=== WHAT YOU NEED TO DO ===
Search the records for the string "Enable" and copy every line in which it appears.

#####

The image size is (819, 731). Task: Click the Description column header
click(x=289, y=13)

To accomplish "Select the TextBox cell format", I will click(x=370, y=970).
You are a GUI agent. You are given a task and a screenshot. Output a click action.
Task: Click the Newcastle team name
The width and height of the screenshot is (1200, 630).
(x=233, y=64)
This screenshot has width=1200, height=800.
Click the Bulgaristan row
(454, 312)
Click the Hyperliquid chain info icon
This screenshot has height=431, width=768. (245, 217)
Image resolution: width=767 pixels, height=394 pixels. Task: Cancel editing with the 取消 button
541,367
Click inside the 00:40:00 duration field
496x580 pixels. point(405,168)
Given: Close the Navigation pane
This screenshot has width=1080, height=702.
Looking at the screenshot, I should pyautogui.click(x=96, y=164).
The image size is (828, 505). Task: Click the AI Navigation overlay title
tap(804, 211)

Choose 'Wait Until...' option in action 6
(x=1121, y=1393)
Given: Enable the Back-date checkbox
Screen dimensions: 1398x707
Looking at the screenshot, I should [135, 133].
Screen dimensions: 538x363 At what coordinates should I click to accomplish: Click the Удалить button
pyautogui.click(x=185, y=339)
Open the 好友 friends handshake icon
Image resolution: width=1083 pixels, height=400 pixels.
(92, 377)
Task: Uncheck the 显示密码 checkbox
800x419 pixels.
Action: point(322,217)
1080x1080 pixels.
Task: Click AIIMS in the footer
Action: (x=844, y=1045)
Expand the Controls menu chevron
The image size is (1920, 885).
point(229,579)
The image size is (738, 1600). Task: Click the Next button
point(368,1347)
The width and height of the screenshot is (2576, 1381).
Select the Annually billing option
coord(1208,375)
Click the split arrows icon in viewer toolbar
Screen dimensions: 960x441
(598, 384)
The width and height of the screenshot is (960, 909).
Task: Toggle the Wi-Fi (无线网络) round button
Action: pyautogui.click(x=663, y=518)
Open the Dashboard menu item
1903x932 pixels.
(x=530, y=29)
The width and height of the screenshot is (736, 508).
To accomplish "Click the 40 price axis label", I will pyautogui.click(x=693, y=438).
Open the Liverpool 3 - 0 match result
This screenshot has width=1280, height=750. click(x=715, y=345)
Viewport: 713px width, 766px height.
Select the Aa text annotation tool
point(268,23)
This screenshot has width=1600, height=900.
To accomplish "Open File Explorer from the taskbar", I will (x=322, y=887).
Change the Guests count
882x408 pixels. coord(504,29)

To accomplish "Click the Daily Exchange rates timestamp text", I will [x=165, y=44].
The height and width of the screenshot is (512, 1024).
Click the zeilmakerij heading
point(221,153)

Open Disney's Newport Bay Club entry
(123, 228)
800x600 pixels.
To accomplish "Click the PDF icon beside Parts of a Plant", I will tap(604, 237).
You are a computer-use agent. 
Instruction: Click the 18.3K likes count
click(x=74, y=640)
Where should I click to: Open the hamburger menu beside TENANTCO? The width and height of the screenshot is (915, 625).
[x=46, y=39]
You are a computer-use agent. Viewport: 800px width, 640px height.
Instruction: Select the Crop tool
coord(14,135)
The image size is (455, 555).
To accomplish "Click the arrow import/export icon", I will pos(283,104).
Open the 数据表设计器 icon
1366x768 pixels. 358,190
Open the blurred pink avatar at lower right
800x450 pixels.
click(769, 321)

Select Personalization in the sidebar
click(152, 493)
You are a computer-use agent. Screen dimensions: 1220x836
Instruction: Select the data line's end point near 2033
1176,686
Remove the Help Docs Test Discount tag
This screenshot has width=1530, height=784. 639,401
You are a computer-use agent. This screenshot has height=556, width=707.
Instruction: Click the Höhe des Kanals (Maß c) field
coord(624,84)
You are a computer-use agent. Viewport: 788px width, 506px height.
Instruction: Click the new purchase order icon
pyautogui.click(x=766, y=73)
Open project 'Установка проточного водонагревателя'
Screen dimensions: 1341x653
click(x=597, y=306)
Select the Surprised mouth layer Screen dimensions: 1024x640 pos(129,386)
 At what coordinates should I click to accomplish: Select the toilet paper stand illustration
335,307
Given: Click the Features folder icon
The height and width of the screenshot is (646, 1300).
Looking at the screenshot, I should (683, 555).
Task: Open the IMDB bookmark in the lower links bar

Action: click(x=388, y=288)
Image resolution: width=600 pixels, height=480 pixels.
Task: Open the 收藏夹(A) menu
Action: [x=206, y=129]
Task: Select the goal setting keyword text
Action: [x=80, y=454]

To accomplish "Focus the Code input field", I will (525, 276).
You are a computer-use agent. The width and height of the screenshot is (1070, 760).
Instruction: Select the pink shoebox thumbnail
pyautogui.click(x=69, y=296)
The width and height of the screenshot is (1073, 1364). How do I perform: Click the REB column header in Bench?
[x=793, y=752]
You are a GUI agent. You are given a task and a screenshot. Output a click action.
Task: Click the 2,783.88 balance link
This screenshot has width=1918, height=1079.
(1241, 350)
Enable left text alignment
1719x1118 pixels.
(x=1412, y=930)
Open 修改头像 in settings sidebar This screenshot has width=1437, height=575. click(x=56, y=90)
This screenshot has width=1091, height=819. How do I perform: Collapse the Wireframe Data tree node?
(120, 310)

#####

=== OUTPUT OF THE TASK ===
Given: Enable the Back-date checkbox
Enable left text alignment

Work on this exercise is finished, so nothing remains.